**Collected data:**

═══

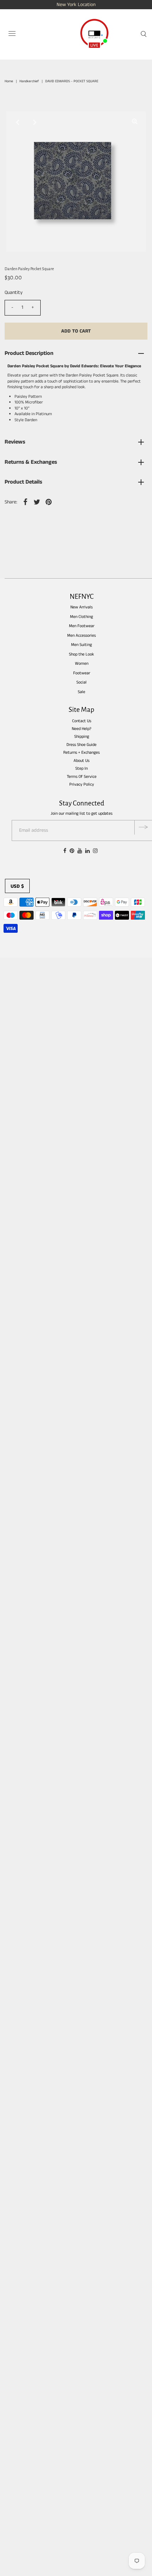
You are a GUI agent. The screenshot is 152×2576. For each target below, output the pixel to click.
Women (81, 663)
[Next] (34, 122)
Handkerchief (29, 81)
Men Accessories (81, 635)
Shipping (81, 737)
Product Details (23, 482)
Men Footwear (81, 626)
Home (9, 81)
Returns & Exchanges (31, 462)
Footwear (81, 673)
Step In (81, 768)
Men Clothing (81, 617)
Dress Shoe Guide (81, 745)
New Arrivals (81, 607)
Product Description (29, 353)
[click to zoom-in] (134, 122)
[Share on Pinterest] (48, 502)
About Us (81, 761)
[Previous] (17, 122)
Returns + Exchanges (81, 752)
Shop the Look (81, 654)
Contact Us (81, 721)
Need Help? (81, 729)
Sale (81, 692)
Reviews (15, 442)
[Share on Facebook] (25, 502)
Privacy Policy (81, 784)
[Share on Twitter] (37, 502)
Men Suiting (81, 645)
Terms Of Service (82, 777)
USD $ (17, 886)
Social (81, 682)
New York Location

═══

A faithful copy of the entries above is needed, one that contains no images.

**SOLUTION FOR THIS EXERCISE:**
You are a GUI agent. The screenshot is 152×2576. For each target below, output the pixel to click.
Women (81, 663)
[Next] (34, 122)
Handkerchief (29, 81)
Men Accessories (81, 635)
Shipping (81, 737)
Product Details (23, 482)
Men Footwear (81, 626)
Home (9, 81)
Returns & Exchanges (31, 462)
Footwear (81, 673)
Step In (81, 768)
Men Clothing (81, 617)
Dress Shoe Guide (81, 745)
New Arrivals (81, 607)
Product Description (29, 353)
[click to zoom-in] (134, 122)
[Share on Pinterest] (48, 502)
About Us (81, 761)
[Previous] (17, 122)
Returns + Exchanges (81, 752)
Shop the Look (81, 654)
Contact Us (81, 721)
Need Help? (81, 729)
Sale (81, 692)
Reviews (15, 442)
[Share on Facebook] (25, 502)
Privacy Policy (81, 784)
[Share on Twitter] (37, 502)
Men Suiting (81, 645)
Terms Of Service (82, 777)
USD $ (17, 886)
Social (81, 682)
New York Location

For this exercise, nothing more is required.